PASSAGE SHOWN:
==========
As Shirley (Rosenfeld) Barsky begins to tell her story she is "flooded" with an assortment of memories, including the Winnipeg 1950 flood. Her story however begins much earlier with her birth, in a hospital in Halifax. This birth was different than her older brother Mendel who had the "experience' of being born at home.
The first seventeen years of Shirley's life were spent in the active Jewish community of Halifax, Nova Scotia. She was educated in the public school system, attending Sir Charles Tupper and Queen Elizabeth schools, nonetheless Shirley recalls strong feelings towards Judaism. As a youngster she was involved in Young Judea, attended Camp Kadimah, lived in a kosher home and remembers walking to and from synagogue on the Holy Days.
Shirley was the youngest child born to Samuel and Bessie. Samuel was Winnipeg born and had the good fortune of meeting his future bride Bessie while she was visiting Winnipeg based relatives. After marriage the young couple moved to Halifax where they were in the grocery business. Shirley has vivid memories of her parents. Her father was a supportive parent to his children and grandchildren. He constantly fought a health battle with diabetes. Her mother was a meticulous person in all aspects of her life, from cooking to baking to personal grooming, she always wanted to present the best.
In 1949, while in Winnipeg the opportunity to purchase "Central Bowling Lanes" on Main Street became available. Sam and Bessie decided that their teenage children would make the final decision. Looking for adventure, Mendel and Shirley said o.k. and in October that year the two men in the family settled in Winnipeg. On February 14, 1950 the two women arrived and on May 1 they all moved into the newly purchased family home on Glenwood Crescent. Seven days later the rising Red River water won out and the family moved to higher ground. Eventually the Rosenfelds overcame the elements and retook residence on Glenwood Crescent. Having spent one year at Dalhousie University, Shirley decided to attend a business program and took a position with the City of Winnipeg, finance department.
==========
[Stored items]
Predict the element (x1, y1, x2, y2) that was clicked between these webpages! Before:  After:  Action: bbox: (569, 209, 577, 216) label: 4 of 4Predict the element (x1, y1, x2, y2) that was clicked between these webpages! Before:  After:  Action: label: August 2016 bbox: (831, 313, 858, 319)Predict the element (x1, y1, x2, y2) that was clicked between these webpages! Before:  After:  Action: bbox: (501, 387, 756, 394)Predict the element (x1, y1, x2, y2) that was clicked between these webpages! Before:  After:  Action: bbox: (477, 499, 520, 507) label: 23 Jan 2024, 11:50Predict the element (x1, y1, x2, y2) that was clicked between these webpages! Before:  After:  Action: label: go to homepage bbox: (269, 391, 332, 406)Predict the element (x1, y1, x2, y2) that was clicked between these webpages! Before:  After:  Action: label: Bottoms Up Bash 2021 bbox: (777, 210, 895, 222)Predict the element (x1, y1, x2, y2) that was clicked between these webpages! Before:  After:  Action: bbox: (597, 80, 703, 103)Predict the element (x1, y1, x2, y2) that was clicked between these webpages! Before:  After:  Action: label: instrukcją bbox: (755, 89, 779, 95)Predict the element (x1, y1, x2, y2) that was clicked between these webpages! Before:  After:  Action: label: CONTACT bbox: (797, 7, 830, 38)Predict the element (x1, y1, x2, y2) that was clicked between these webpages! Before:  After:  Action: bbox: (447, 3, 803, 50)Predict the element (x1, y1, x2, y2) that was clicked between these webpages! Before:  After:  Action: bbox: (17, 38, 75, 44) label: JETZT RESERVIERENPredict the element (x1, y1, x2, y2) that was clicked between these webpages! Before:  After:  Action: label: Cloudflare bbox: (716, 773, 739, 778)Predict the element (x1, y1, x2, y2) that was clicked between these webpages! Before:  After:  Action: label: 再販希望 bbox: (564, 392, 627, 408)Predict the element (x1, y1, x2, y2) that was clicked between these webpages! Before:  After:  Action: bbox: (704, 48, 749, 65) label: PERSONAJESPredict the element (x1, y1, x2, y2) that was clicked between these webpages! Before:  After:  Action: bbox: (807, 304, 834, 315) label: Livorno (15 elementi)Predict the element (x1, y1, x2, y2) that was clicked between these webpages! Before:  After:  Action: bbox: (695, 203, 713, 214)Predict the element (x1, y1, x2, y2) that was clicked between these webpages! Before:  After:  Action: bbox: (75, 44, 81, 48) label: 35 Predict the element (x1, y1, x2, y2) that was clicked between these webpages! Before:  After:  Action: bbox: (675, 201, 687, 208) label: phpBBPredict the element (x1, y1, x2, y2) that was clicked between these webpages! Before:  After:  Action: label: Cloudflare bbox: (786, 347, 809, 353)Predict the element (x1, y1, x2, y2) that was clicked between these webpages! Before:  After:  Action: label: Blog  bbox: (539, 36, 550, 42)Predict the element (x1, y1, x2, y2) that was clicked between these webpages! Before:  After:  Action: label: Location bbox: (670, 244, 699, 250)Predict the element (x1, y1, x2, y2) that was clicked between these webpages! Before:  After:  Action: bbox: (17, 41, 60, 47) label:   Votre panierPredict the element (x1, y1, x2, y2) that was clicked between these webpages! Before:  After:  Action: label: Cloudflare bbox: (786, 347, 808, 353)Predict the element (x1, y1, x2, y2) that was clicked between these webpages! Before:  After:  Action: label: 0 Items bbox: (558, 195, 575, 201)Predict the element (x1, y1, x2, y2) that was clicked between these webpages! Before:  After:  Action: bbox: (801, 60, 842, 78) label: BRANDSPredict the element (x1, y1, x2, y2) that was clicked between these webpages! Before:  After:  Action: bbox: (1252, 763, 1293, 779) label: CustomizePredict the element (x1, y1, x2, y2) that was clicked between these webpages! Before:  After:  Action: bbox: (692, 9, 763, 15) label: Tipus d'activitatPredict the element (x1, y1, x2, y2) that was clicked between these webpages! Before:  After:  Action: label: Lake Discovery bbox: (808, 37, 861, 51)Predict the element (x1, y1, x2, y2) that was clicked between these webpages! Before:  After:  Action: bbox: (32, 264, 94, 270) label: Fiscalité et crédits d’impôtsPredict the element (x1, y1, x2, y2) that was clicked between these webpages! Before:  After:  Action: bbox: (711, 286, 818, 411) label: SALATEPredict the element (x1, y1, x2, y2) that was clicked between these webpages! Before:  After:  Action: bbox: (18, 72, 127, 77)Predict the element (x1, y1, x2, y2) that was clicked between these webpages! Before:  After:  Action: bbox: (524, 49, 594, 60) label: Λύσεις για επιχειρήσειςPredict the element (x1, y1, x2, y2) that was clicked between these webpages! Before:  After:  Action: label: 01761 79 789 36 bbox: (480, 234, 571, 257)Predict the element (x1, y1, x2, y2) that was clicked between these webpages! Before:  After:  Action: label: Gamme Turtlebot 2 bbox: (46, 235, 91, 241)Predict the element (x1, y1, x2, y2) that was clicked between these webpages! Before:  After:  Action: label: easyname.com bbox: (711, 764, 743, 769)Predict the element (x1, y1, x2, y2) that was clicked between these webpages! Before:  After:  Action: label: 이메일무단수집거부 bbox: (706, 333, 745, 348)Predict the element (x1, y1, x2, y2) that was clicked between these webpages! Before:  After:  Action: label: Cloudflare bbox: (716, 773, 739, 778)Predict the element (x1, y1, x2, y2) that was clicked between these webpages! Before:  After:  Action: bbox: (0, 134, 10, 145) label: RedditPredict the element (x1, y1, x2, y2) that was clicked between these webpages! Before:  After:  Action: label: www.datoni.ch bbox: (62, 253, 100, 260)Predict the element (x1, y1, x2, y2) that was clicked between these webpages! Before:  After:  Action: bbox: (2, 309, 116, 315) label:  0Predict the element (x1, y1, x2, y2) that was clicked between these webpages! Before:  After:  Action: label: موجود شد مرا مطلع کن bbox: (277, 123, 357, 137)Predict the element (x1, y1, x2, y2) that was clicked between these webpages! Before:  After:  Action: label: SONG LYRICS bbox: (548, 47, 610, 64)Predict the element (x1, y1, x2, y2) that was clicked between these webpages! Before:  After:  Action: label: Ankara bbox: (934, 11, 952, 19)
==========
STUDY QUESTIONS:
**A.** Answer these questions using the passage about Shirley Barsky:
(i) In which city was Shirley born?
(ii) What business were her parents in after they moved to Halifax?
(iii) On what date did the two women of the family arrive in Winnipeg?
**B.** Write a continuation of the passage about Shirley Barsky, picking up after its final sentence.
The data are not needed for any of this.

RESULTS BY TASK:
**A.**
(i) Halifax
(ii) The grocery business
(iii) February 14, 1950

**B.**
Around this time in her life Shirley had the good fortune to meet, date and eventually marry Percy Barsky. Percy was on his way to becoming a "Marcus Welby" type of pediatrician according to Shirley and most all of his patients. Shirley beamed with pride as she spoke about the true nature of her late husband. In her own words she said, "when there was a sick child, parents did not have to worry as Percy worried enough for the whole family". She speaks of Percy as being ahead of his time medically. He worked tirelessly to establish the Poison Control Centre, to have vitamin D added to milk and to have children monitored by closed circuit television. A medical visionary, Percy never stopped educating himself to the point that he was recognized nationally as one of the fifty outstanding physicians in Canada. In addition Percy was the first recipient of the Shaarey Zedek Hospital Humanitarian Award which following his passing was renamed in his honour. Shirley speaks about how Percy died suddenly at sixty-seven years of age.
Together they have two children, Ron, married to Mara and Mindy married to James. Shirley now has four grandchildren, Rebecca, Sara, Peyton and Ellyse. Following Percy's philosophy, Shirley speaks about how important it is for an individual to "be a mensch". She feels that her children and through them, her grandchildren are living their lives in a manner that would make Percy proud. Shirley is enjoying this stage of her life being busy with her children, grandchildren, friends and hobbies.